I've worked on much more technically impressive things that did essentially nothing for the humans using them. Internal tools, enterprise systems, dashboards that measured KPIs nobody acted on. I've also worked on technically modest things — a form, a search box, a one-page utility — that saved people meaningful time every day for years. The correlation between technical impressiveness and actual usefulness has never been strong in my experience.
The hardest part of this model is that it requires you to think about the person, not the problem. Which sounds easy but isn't. The problem is legible; you can reason about it, spec it, estimate it, assign it. The person is fuzzy. They have context you don't have. They have workflows you didn't anticipate. They use your software wrong — meaning, they use it in the way that makes sense to them, which is different from the way you designed it, which means the design was wrong.

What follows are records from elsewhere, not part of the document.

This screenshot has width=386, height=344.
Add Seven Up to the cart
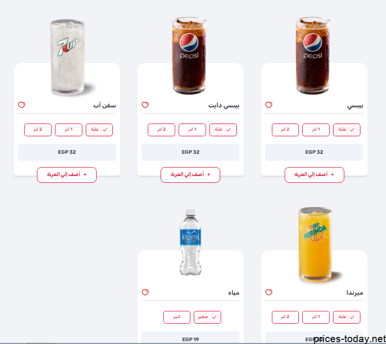pyautogui.click(x=67, y=175)
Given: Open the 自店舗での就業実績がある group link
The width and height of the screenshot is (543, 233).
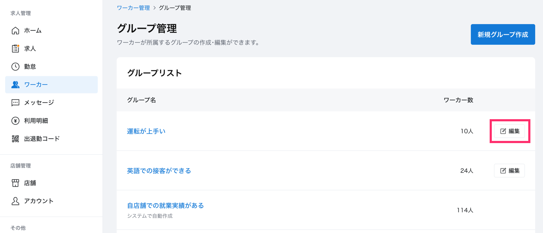Looking at the screenshot, I should [x=165, y=206].
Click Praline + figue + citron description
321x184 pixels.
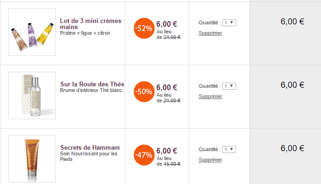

I've learned more about software from watching people use it than from any book or talk or conference. Watching someone look for a button that isn't where they expected it, watching the moment of slight confusion, watching them work around the thing I built in a way I didn't anticipate — that's data. That's the actual spec, after the fact. The question is whether you're paying attention.
Most of the time we're not paying attention. We ship the thing and move to the next thing. The person adapts. The friction becomes invisible because it's always been there. And then someone comes along three years later and moves the button and everyone is annoyed, because the wrong button was in the wrong place for long enough that it became the right button in the right place.
I want to say something about the current moment, because no software essay in 2026 is complete without acknowledging the AI-in-everything environment we're all navigating. I'll be brief.
The tools are genuinely useful. The friction-reduction potential is real — there are categories of tasks where a well-prompted LLM removes hours of work. I've used them and they've helped.
But I notice a trend in the demos and the announcements and the product launches that makes me uneasy: the emphasis on what the software can do, rather than what the person needs to do. Features added because they're technically possible. Assistants that proactively tell you things you didn't ask. Intelligence layered onto interfaces that hadn't solved the basic problem yet.
Software can do a lot of things. That's never been the constraint. The constraint is understanding what the person actually needs and getting out of the way of everything else.
Here's a thing I've started doing, or trying to do: when I'm building something new, I write down the one sentence that describes what friction I'm removing and for whom. Not the feature list. Not the tech stack. One sentence, one friction, one person.
"Someone sitting in a dark theater needs to know if they can leave for two minutes without missing anything important."
If I can't write that sentence, I probably don't understand the problem well enough to start building. And if the thing I build doesn't reduce that friction — if it introduces new friction, or solves the wrong problem, or optimizes for the interesting technical challenge rather than the human outcome — then I've spent time and effort and, yes, someone else's money on something that doesn't matter.
That's the failure mode I care about most, after forty years. Not the crashes. Not the security bugs. Not the missed estimates. The failure mode where you build something real and complicated and it doesn't actually help anyone.
Software is for the person. That's the whole thing.